Users are asking about micropatches for CVE-2021-24074, CVE-2021-24086, and CVE-2021-24094, remotely exploitable vulnerabilities in Windows TCP/IP stack that were fixed by February 2021 Windows Updates (and left unpatched on Windows 7 and Server 2008 R2 machines without Extended Security Updates (year 2).

According to Microsoft's blog post on the matter, the two "arbitrary code execution" vulnerabilities are "complex which make it difficult to create functional exploits, so they are not likely in the short term," but that denial-of-service attacks could quickly be devised (from reverse-engineering of patches, we assume).

At the time of this writing (February 10, 2021) we're not developing patches for these vulnerabilities. The main reason is that in order to create a patch, we need to be able to reproduce the vulnerability, i.e., we need to have a proof-of-concept or an exploit that triggers it. None of these have been published or made otherwise available yet. (For the same reasons, they're also not available to attackers.) While we could reverse-engineer patches and try to create our own exploits, our time is better spent on fixing vulnerabilities we (and attackers) already can reliably reproduce, especially if official patches for them do not exist yet (such as this Internet Explorer 0day).
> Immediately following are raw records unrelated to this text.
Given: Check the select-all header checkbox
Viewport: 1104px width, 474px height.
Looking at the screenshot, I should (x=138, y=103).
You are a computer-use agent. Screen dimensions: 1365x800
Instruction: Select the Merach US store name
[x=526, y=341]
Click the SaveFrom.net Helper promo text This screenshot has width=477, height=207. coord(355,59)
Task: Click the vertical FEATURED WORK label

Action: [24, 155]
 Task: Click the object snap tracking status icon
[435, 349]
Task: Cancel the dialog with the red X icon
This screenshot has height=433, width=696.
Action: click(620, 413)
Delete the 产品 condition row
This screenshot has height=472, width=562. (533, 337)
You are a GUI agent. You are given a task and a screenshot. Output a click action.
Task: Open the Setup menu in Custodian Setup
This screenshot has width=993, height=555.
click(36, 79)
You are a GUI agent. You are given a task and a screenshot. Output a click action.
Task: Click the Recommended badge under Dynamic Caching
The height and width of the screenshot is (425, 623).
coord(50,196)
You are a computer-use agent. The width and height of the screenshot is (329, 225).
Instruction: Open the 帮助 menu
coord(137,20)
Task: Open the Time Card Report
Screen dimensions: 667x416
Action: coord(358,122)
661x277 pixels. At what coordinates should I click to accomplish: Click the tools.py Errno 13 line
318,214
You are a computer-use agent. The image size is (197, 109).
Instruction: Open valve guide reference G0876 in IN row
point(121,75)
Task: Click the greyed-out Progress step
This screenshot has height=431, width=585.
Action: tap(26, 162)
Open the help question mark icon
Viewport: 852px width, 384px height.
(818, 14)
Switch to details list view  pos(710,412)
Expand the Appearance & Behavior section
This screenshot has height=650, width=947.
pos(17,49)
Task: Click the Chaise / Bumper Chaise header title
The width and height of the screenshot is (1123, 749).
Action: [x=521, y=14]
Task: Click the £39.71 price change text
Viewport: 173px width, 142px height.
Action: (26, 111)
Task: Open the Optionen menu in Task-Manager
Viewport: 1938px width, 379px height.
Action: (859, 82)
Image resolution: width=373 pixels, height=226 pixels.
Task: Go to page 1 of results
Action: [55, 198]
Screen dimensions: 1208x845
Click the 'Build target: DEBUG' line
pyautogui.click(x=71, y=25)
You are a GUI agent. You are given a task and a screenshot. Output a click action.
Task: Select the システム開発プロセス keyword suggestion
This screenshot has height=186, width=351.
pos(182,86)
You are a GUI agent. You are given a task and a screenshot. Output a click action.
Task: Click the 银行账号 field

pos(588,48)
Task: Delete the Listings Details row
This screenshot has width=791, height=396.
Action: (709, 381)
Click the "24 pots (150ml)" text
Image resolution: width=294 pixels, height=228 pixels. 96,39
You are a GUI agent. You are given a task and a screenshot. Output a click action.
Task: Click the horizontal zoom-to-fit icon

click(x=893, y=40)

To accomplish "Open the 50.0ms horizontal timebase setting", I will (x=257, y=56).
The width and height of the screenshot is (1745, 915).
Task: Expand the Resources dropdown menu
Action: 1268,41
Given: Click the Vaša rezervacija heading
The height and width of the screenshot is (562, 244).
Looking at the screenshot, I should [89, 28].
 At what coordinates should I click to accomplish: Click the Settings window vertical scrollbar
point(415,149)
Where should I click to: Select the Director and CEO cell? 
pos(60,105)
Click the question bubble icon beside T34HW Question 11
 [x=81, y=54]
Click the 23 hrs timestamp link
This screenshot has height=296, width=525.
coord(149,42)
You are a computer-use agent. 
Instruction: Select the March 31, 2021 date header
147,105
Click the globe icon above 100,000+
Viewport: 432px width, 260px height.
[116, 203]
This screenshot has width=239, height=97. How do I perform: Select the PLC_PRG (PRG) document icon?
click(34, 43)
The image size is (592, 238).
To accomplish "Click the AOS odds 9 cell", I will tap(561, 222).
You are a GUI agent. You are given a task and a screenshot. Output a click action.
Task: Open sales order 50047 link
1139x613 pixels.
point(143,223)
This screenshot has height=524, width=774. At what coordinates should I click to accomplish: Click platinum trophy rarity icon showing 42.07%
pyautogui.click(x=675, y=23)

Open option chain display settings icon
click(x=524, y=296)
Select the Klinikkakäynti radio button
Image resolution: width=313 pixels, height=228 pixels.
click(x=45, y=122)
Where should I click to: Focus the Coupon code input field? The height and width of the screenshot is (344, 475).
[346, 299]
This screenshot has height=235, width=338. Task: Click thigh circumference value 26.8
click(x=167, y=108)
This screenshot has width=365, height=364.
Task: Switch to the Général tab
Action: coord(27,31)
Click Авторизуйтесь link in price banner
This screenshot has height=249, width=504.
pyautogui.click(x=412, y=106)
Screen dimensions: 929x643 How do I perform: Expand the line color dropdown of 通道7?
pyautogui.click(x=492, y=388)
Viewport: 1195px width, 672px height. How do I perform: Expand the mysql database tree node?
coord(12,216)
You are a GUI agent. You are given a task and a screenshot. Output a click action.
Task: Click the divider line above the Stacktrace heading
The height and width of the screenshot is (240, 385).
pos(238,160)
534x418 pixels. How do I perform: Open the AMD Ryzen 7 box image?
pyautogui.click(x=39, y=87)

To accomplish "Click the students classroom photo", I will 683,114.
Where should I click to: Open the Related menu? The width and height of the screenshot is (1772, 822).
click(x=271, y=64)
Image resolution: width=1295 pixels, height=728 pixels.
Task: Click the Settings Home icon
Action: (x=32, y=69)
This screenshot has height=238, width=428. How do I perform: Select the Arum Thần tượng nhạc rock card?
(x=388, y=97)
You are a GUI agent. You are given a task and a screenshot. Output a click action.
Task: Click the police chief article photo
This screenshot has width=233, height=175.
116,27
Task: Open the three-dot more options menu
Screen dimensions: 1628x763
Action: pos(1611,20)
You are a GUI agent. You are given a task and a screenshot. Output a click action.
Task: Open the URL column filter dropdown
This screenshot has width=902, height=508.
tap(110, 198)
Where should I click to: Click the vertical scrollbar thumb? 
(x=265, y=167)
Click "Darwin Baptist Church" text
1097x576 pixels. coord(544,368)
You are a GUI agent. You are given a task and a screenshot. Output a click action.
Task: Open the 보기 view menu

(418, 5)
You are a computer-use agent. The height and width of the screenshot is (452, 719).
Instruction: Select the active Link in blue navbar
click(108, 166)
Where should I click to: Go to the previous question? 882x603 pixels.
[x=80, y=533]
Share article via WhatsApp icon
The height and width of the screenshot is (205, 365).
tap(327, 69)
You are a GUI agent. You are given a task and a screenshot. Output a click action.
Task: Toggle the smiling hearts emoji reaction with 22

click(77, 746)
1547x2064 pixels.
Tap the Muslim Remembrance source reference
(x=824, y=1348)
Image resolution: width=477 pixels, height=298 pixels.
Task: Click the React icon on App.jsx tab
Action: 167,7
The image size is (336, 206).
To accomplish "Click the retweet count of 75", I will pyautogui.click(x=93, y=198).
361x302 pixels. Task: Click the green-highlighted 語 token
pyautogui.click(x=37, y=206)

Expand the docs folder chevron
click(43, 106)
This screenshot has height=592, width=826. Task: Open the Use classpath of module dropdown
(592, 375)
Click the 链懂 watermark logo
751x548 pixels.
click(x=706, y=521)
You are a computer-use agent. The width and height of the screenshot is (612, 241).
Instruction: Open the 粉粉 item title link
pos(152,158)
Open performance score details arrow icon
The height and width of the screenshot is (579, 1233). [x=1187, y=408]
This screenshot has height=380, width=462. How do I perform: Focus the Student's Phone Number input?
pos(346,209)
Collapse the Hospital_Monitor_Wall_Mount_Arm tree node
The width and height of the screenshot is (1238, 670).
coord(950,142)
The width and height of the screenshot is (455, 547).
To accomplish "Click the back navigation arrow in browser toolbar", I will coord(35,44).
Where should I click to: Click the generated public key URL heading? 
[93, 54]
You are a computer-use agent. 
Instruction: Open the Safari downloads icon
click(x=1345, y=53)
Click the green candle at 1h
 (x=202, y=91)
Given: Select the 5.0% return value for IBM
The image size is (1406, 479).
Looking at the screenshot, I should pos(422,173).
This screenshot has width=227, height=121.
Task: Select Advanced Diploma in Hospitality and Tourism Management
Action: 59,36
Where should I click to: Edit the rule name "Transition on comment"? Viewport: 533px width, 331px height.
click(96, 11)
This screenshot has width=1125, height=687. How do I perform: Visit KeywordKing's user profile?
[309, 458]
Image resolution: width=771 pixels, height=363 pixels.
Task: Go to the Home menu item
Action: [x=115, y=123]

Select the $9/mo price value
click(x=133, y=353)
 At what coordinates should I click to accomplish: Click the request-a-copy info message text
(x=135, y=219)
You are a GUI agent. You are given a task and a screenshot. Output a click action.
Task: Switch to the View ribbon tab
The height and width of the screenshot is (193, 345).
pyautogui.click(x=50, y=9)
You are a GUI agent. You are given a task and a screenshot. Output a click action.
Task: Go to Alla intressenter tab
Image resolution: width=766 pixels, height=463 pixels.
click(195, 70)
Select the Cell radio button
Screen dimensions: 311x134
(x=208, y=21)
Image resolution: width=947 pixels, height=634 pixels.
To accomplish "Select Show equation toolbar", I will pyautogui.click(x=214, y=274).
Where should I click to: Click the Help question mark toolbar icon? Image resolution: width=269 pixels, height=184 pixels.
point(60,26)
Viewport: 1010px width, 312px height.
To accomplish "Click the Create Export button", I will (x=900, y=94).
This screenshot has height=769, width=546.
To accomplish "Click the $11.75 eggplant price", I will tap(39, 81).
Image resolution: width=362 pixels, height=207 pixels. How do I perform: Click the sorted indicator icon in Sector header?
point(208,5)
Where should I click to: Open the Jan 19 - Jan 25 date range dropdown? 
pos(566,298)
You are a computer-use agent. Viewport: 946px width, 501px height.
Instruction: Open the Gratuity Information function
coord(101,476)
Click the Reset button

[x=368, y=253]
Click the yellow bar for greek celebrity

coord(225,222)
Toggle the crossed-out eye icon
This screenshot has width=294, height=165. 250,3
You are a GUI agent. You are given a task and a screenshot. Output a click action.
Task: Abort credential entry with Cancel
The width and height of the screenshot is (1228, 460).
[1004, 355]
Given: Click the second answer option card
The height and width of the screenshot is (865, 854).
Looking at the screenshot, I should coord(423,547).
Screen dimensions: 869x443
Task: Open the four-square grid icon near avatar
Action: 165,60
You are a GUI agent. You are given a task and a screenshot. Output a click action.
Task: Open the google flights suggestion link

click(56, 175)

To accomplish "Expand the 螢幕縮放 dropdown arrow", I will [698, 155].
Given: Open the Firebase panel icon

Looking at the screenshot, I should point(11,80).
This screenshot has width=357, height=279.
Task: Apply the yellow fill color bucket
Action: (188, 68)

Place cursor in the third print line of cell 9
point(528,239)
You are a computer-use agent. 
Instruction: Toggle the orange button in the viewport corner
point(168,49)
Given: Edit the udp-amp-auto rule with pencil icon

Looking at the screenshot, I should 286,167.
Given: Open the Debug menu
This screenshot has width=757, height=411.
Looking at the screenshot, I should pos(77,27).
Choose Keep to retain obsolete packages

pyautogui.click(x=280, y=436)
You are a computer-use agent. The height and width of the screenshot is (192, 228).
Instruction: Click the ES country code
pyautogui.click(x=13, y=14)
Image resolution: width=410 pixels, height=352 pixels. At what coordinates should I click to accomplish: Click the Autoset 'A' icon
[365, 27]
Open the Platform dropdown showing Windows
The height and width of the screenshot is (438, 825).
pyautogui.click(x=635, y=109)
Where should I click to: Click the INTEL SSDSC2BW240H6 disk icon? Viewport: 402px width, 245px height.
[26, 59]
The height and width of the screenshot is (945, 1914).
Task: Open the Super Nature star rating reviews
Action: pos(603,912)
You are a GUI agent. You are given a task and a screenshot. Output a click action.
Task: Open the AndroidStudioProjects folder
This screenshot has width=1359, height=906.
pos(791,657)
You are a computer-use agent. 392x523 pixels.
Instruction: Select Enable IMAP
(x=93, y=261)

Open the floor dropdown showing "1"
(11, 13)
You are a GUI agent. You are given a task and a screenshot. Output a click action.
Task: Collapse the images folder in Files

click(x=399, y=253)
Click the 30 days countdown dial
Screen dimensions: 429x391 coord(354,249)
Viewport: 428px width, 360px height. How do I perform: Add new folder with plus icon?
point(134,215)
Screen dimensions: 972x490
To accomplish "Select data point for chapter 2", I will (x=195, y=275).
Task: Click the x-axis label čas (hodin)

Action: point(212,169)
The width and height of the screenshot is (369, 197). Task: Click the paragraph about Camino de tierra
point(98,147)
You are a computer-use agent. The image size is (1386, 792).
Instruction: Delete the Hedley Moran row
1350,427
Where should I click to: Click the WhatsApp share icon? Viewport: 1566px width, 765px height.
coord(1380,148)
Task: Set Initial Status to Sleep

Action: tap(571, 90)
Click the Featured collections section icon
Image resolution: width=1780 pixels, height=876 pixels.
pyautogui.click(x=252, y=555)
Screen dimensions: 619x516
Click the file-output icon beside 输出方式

A likely second reason for not patching these vulnerabilities even if we were able to reproduce them would be that these vulnerabilities are likely entirely in Windows kernel, and Microsoft's Patch Guard prevents us from patching kernel code. While this is usually not a problem as most remotely exploitable vulnerabilities are in user space (where we can patch), in this case we recommend implementing Microsoft's workarounds described in respective KB articles, specifically, executing the following on all computers without February 2021 Windows Updates or later:

netsh int ipv4 set global sourceroutingbehavior=drop
netsh int ipv6 set global reassemblylimit=0

According to Microsoft's blog post, network packets that can be used for exploiting these vulnerabilities can also be blocked by firewall, but to protect yourself from internal attackers, making the above Windows systems settings will be more effective.